# start of Provided passage
/hydra-booster-infra

Infrastructure for Hydra Boosters

Primary LanguageHCLMIT LicenseMIT

Warning

This repo was archived because Protocol Labs no longer operates Hydra Boosters for the IPFS network.

For more information, see: https://discuss.ipfs.tech/t/dht-hydra-peers-dialling-down-non-bridging-functionality-on-2022-12-01/15567

Hydra Infrastructure

This repo contains the Terraform infrastructure that Protocol Labs uses for running Hydras, and operational runbooks and tooling.

You are free to look at and use this code, but Protocol Labs will provide no support for it and will not guarantee backwards compatibility.

Dashboard

https://protocollabs.grafana.net/d/lNGQTv9Zz/hydra-boosters

Runbook

The hydras keep crashing

Out Of Memory

This can happen if there is some IO causing backpressure, such as excessive retries, slow connections, etc. In the past we've seen this when the DB gets overloaded and starts slowing down.
# end of Provided passage
Request A: Translate this sentence from the Hydra Boosters repository page into Spanish: "This repo contains the Terraform infrastructure that Protocol Labs uses for running Hydras, and operational runbooks and tooling."
Request B: Duplicate the stretch of the Hydra Boosters repository page from "Hydra Infrastructure" through "guarantee backwards compatibility.".
Request C:
Using the Hydra Boosters repository page, answer each question on its own line:
(i) Why was the repo archived?
(ii) What is listed as its primary language?
(iii) What past cause of the out-of-memory problem does the runbook mention?
# start of Supplied data
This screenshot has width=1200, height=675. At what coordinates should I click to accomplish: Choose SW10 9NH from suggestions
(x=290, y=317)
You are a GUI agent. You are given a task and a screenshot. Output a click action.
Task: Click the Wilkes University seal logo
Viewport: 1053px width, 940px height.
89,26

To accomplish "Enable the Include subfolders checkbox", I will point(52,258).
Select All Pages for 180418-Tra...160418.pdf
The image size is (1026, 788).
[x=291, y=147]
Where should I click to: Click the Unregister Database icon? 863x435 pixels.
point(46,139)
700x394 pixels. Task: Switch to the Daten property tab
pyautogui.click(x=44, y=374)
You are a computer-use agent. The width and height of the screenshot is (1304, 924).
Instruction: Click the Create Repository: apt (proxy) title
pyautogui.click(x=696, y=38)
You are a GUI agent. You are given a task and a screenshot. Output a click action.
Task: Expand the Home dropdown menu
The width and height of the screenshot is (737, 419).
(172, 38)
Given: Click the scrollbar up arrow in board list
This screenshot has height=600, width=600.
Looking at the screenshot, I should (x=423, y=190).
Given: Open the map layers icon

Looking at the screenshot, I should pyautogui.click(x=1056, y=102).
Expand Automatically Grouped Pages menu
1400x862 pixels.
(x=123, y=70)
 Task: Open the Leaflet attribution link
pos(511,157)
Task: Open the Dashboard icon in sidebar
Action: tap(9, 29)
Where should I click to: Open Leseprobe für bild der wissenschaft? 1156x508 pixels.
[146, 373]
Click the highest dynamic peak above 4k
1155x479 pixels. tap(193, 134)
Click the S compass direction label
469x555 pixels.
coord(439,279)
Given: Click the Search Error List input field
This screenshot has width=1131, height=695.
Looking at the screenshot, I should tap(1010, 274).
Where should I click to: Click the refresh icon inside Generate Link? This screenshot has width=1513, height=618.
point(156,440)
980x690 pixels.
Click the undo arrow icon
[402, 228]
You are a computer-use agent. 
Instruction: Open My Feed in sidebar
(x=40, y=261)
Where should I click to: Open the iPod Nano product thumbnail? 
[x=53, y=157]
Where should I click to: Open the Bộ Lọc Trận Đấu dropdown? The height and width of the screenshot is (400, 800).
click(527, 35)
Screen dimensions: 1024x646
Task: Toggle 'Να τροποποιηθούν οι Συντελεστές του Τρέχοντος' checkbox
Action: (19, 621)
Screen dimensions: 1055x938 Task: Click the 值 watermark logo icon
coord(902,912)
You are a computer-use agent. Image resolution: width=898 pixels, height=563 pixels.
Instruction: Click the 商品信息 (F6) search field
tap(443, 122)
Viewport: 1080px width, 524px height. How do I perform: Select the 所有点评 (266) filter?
# end of Supplied data
Correct response A: Este repositorio contiene la infraestructura de Terraform que Protocol Labs utiliza para ejecutar Hydras, así como runbooks y herramientas operativas.

Correct response B:
Hydra Infrastructure

This repo contains the Terraform infrastructure that Protocol Labs uses for running Hydras, and operational runbooks and tooling.

You are free to look at and use this code, but Protocol Labs will provide no support for it and will not guarantee backwards compatibility.

Correct response C:
(i) Protocol Labs no longer operates Hydra Boosters for the IPFS network.
(ii) HCL.
(iii) The DB getting overloaded and starting to slow down.